* [DOCUMENT TEXT]:
::::::::
Ned Hill is Professor of Economic Development

Ned Hill

  • Professor, John Glenn College of Public Affairs
  • Professor, City and Regional Planning

Page Hall
1810 College Rd

Edward (Ned) Hill is Professor of Economic Development in The Ohio State University’s John Glenn College of Public Affairs and in the Knowlton School of Architectures’ section on City and Regional Planning.  He is also a member of the College of Engineering’s Ohio Manufacturing Institute. He teaches introduction to public affairs, economic development, and state and local public policy. 

Hill came to OSU after serving as Dean of the Maxine Goodman Levin College of Urban Affairs at Cleveland State University. He was Clevleand State University's first Vice President Economic Development and Professor and Distinguished Scholar of Economic Development.

He was the editor of Economic Development Quarterly and Chair of the Advisory Board of the National Institute of Standards and Technology’s Manufacturing Extension Partnership (MEP) and is currently a member of MAGNET’s Board of Directors. MAGNET is the Ohio MEP’s affiliate in Northeast Ohio.
::::::::
* [RECORDS PROVIDED]:

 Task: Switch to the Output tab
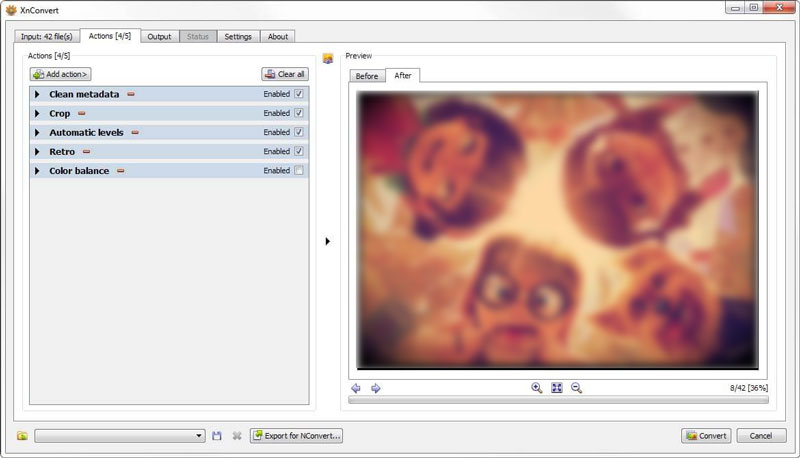tap(159, 36)
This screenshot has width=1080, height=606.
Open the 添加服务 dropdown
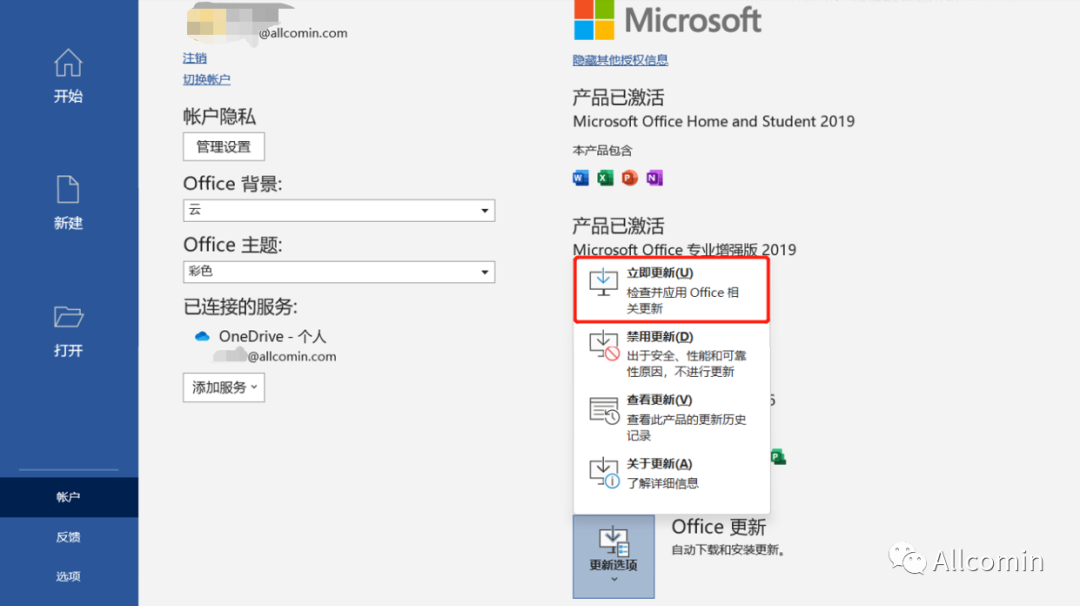click(223, 387)
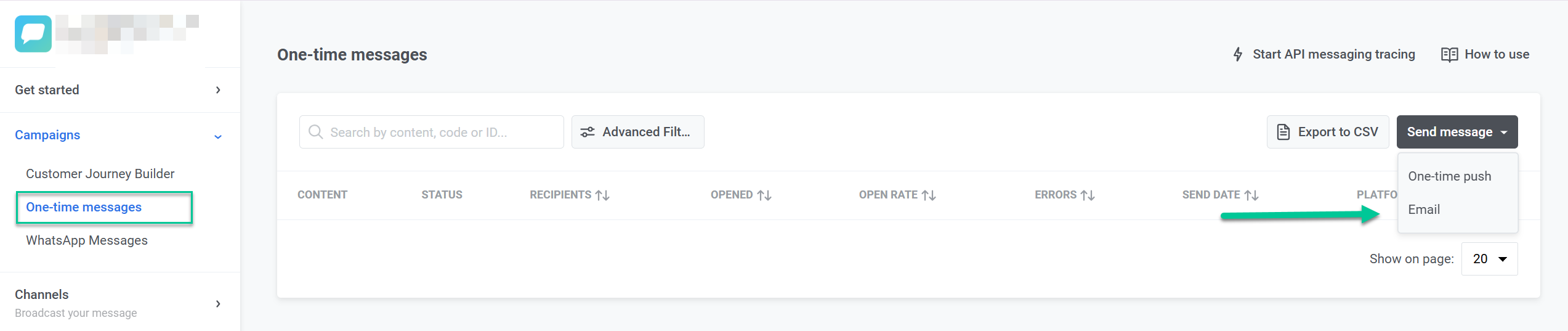Open the Show on page dropdown
The height and width of the screenshot is (331, 1568).
pos(1489,259)
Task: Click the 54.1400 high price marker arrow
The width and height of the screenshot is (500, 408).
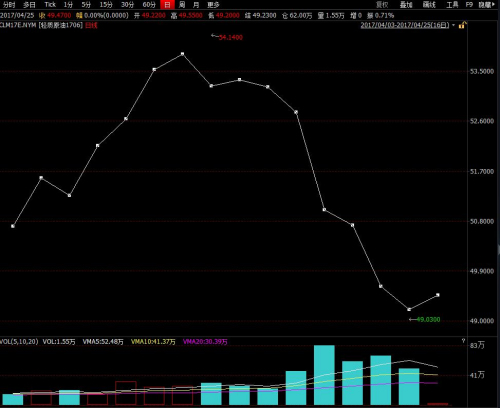Action: click(214, 35)
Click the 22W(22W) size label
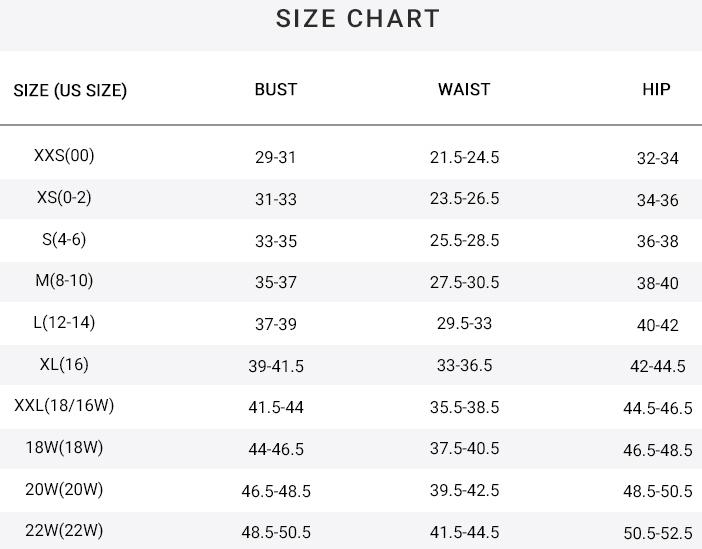Image resolution: width=702 pixels, height=549 pixels. (x=64, y=530)
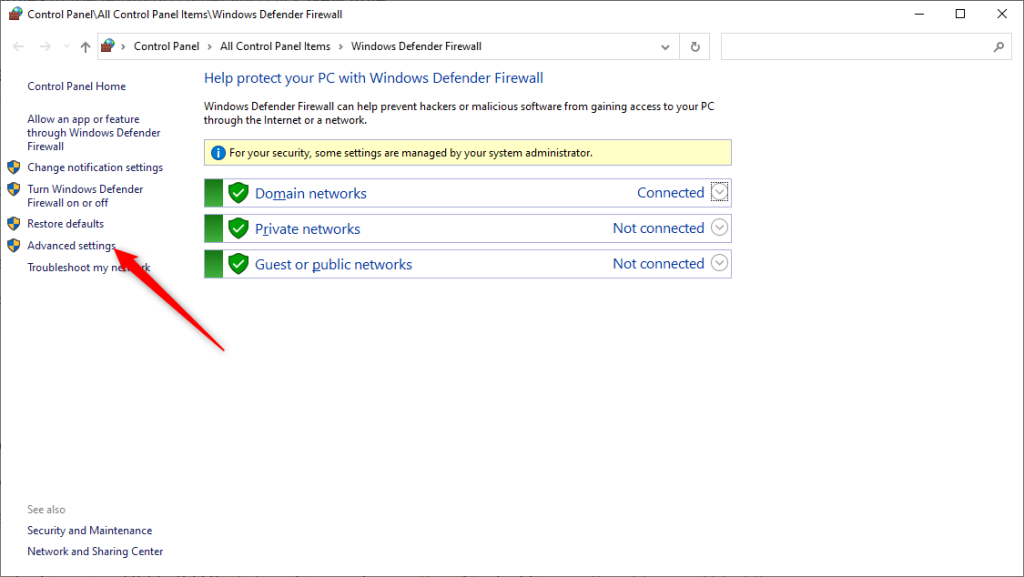Click the back navigation arrow
The height and width of the screenshot is (577, 1024).
(18, 46)

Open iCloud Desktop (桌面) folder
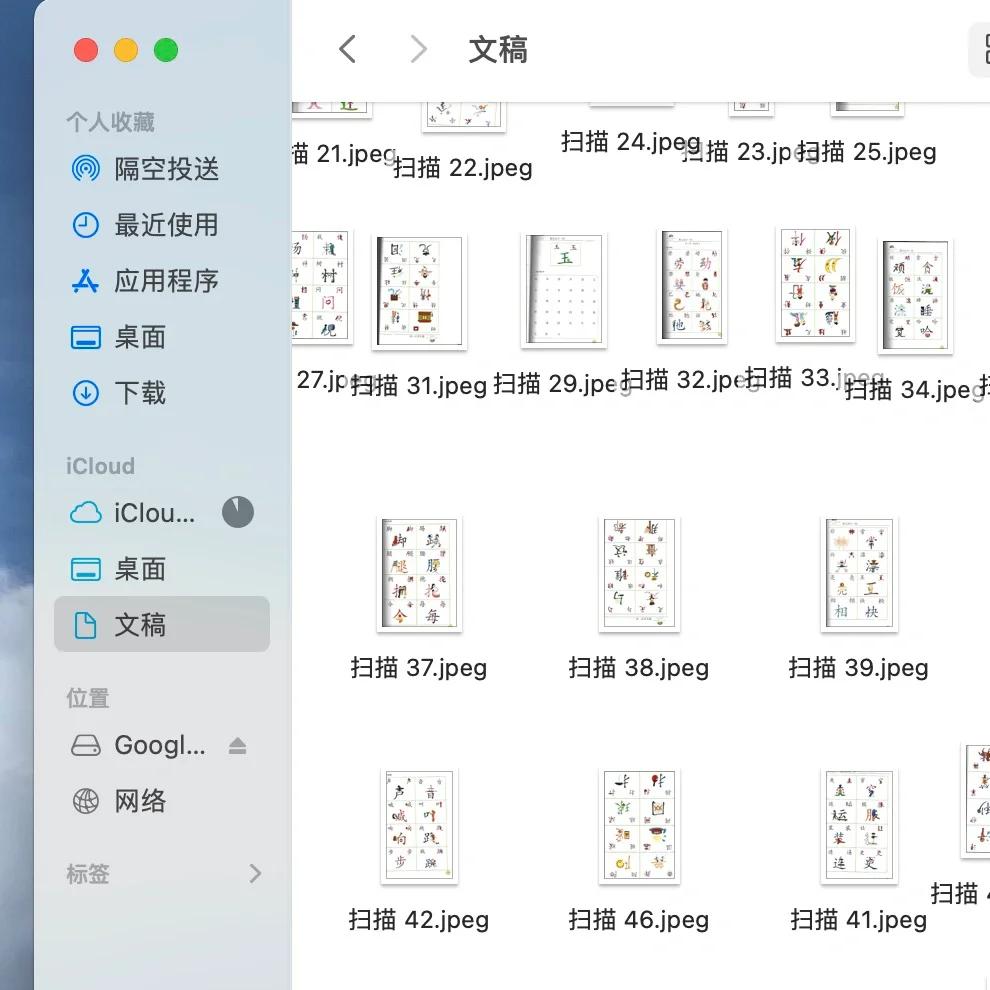[x=140, y=569]
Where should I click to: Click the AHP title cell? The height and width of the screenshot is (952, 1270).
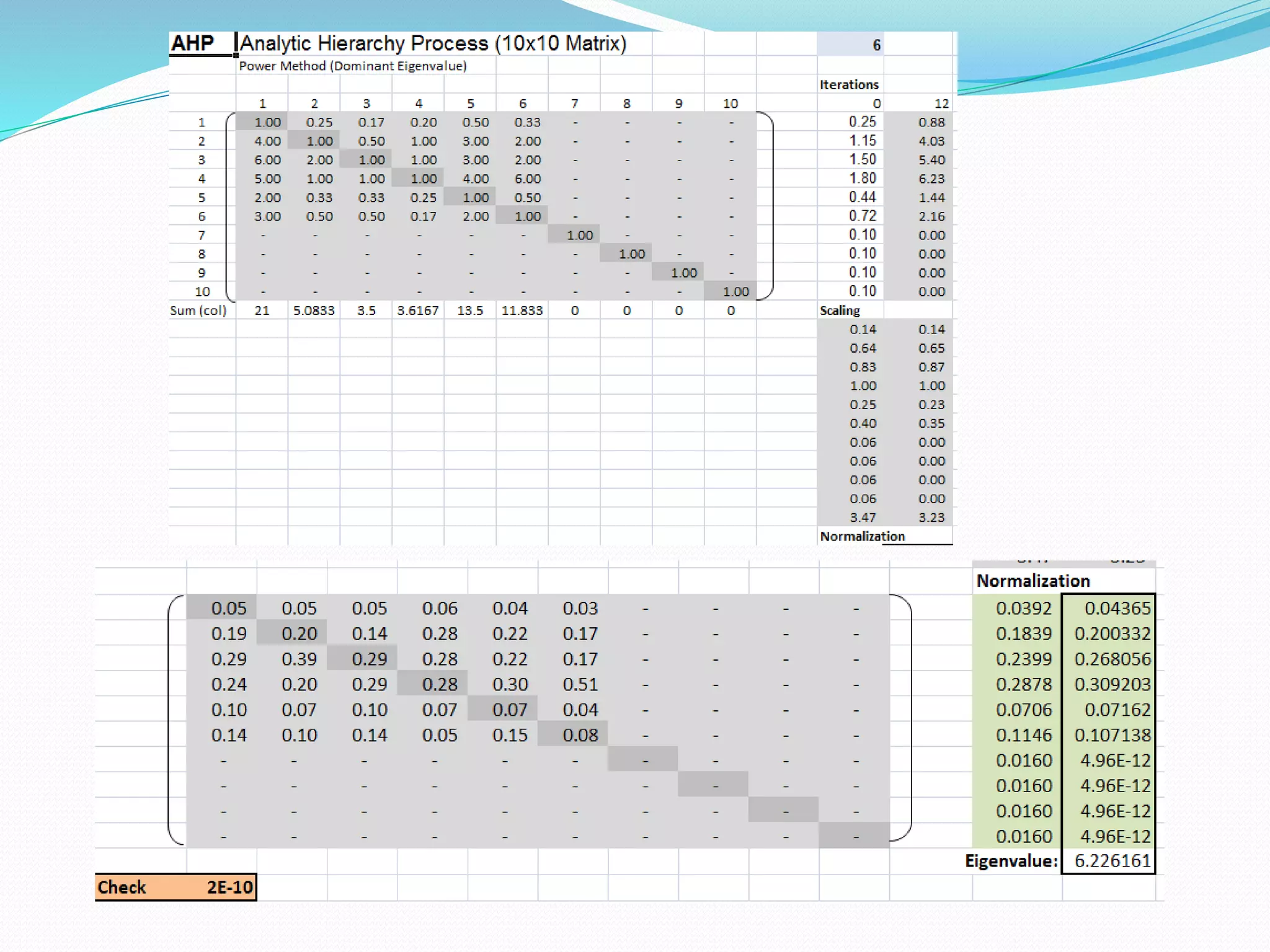point(193,43)
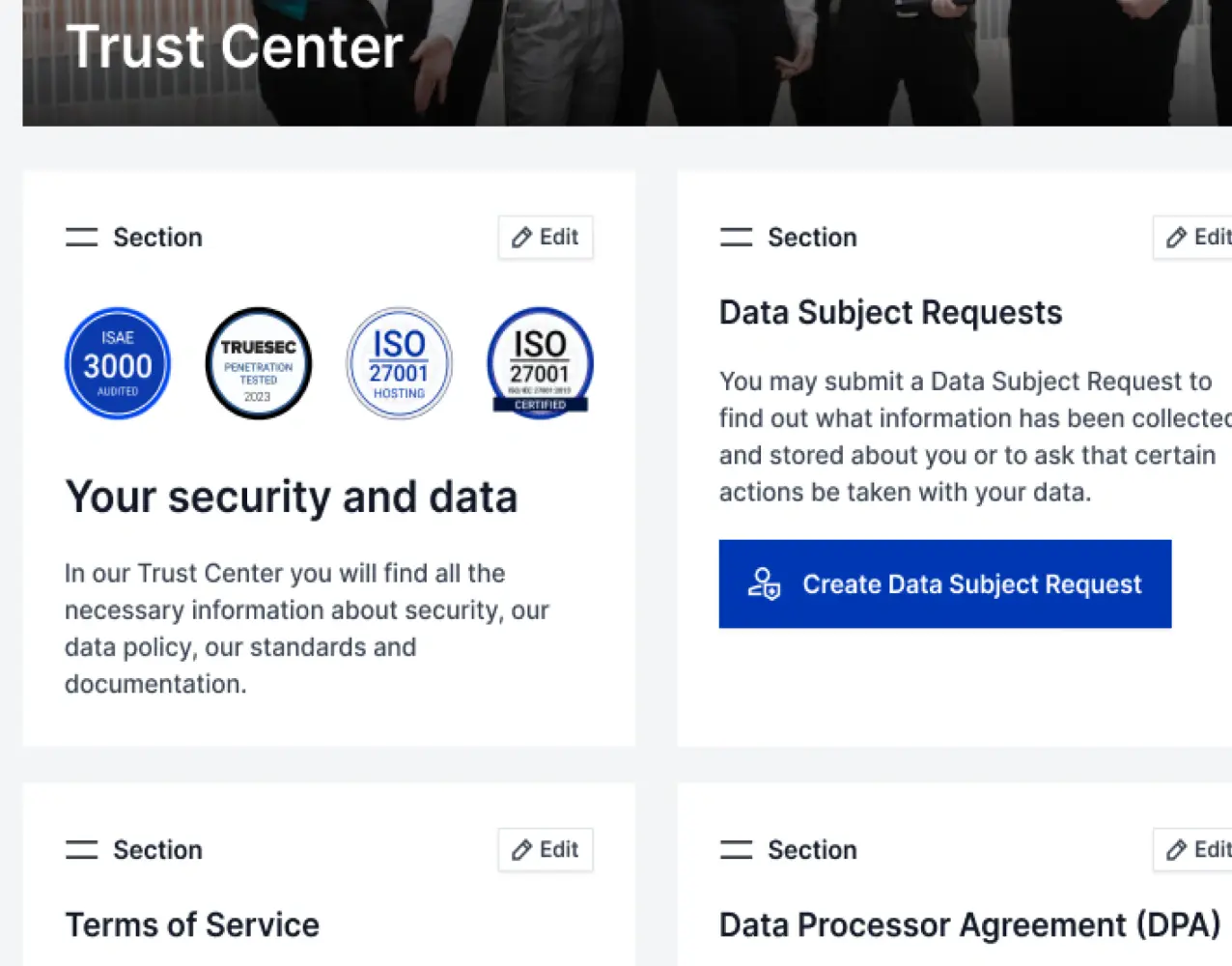Select the Data Processor Agreement (DPA) heading
This screenshot has width=1232, height=966.
click(x=969, y=925)
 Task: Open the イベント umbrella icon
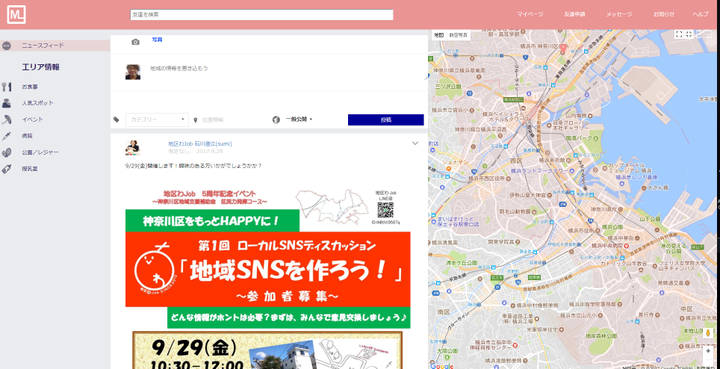pos(6,120)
::::::::
* [STATED TASK 1]: According to the faculty profile, which college did Ned Hill lead as dean before he came to Ohio State?
* [STATED TASK 2]: From the faculty profile, reproduce the part that opens with the words containing "He was the editor" and closes with "in Northeast Ohio.".

* [EXERCISE RESPONSE 1]: The Maxine Goodman Levin College of Urban Affairs at Cleveland State University.

* [EXERCISE RESPONSE 2]:
He was the editor of Economic Development Quarterly and Chair of the Advisory Board of the National Institute of Standards and Technology’s Manufacturing Extension Partnership (MEP) and is currently a member of MAGNET’s Board of Directors. MAGNET is the Ohio MEP’s affiliate in Northeast Ohio.